» Your goal:
Reproduce the records in full. Alter nothing.

» Data records:
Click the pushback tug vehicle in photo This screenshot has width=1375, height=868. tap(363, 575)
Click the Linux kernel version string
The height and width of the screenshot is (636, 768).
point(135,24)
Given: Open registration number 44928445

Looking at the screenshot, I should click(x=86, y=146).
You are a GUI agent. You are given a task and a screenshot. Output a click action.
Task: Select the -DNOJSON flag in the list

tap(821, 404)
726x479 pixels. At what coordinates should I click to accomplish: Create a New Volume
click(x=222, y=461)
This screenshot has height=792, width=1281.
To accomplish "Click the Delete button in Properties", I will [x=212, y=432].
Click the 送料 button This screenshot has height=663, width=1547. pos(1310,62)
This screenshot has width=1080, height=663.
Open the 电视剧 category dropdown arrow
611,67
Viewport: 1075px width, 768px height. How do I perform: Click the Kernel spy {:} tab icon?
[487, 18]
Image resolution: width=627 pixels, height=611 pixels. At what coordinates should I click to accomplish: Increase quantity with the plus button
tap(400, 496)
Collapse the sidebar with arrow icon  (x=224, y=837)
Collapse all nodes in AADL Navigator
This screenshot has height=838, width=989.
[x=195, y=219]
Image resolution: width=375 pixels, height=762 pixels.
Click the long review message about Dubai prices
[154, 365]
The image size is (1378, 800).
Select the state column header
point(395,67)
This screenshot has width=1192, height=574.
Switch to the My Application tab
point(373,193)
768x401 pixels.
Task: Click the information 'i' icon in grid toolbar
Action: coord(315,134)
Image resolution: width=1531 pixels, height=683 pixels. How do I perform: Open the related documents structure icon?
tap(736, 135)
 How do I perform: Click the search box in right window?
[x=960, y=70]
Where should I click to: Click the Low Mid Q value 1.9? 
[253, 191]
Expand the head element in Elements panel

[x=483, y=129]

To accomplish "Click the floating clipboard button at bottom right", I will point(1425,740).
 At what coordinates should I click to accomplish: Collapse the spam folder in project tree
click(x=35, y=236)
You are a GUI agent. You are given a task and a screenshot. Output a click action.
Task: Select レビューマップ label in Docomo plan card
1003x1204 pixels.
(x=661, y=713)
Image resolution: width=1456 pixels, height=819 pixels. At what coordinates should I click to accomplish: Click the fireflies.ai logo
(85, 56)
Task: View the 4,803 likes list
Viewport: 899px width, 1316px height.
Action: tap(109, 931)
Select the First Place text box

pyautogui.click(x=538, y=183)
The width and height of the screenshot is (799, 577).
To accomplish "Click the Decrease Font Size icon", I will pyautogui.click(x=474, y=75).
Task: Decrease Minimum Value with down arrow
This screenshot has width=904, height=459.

» Written solution:
Click the pushback tug vehicle in photo This screenshot has width=1375, height=868. tap(363, 575)
Click the Linux kernel version string
The height and width of the screenshot is (636, 768).
point(135,24)
Given: Open registration number 44928445

Looking at the screenshot, I should click(x=86, y=146).
You are a GUI agent. You are given a task and a screenshot. Output a click action.
Task: Select the -DNOJSON flag in the list

tap(821, 404)
726x479 pixels. At what coordinates should I click to accomplish: Create a New Volume
click(x=222, y=461)
This screenshot has height=792, width=1281.
To accomplish "Click the Delete button in Properties", I will [x=212, y=432].
Click the 送料 button This screenshot has height=663, width=1547. pos(1310,62)
This screenshot has width=1080, height=663.
Open the 电视剧 category dropdown arrow
611,67
Viewport: 1075px width, 768px height. How do I perform: Click the Kernel spy {:} tab icon?
[487, 18]
Image resolution: width=627 pixels, height=611 pixels. At what coordinates should I click to accomplish: Increase quantity with the plus button
tap(400, 496)
Collapse the sidebar with arrow icon  (x=224, y=837)
Collapse all nodes in AADL Navigator
This screenshot has height=838, width=989.
[x=195, y=219]
Image resolution: width=375 pixels, height=762 pixels.
Click the long review message about Dubai prices
[154, 365]
The image size is (1378, 800).
Select the state column header
point(395,67)
This screenshot has width=1192, height=574.
Switch to the My Application tab
point(373,193)
768x401 pixels.
Task: Click the information 'i' icon in grid toolbar
Action: coord(315,134)
Image resolution: width=1531 pixels, height=683 pixels. How do I perform: Open the related documents structure icon?
tap(736, 135)
 How do I perform: Click the search box in right window?
[x=960, y=70]
Where should I click to: Click the Low Mid Q value 1.9? 
[253, 191]
Expand the head element in Elements panel

[x=483, y=129]

To accomplish "Click the floating clipboard button at bottom right", I will point(1425,740).
 At what coordinates should I click to accomplish: Collapse the spam folder in project tree
click(x=35, y=236)
You are a GUI agent. You are given a task and a screenshot. Output a click action.
Task: Select レビューマップ label in Docomo plan card
1003x1204 pixels.
(x=661, y=713)
Image resolution: width=1456 pixels, height=819 pixels. At what coordinates should I click to accomplish: Click the fireflies.ai logo
(85, 56)
Task: View the 4,803 likes list
Viewport: 899px width, 1316px height.
Action: tap(109, 931)
Select the First Place text box

pyautogui.click(x=538, y=183)
The width and height of the screenshot is (799, 577).
To accomplish "Click the Decrease Font Size icon", I will pyautogui.click(x=474, y=75).
Task: Decrease Minimum Value with down arrow
This screenshot has width=904, height=459.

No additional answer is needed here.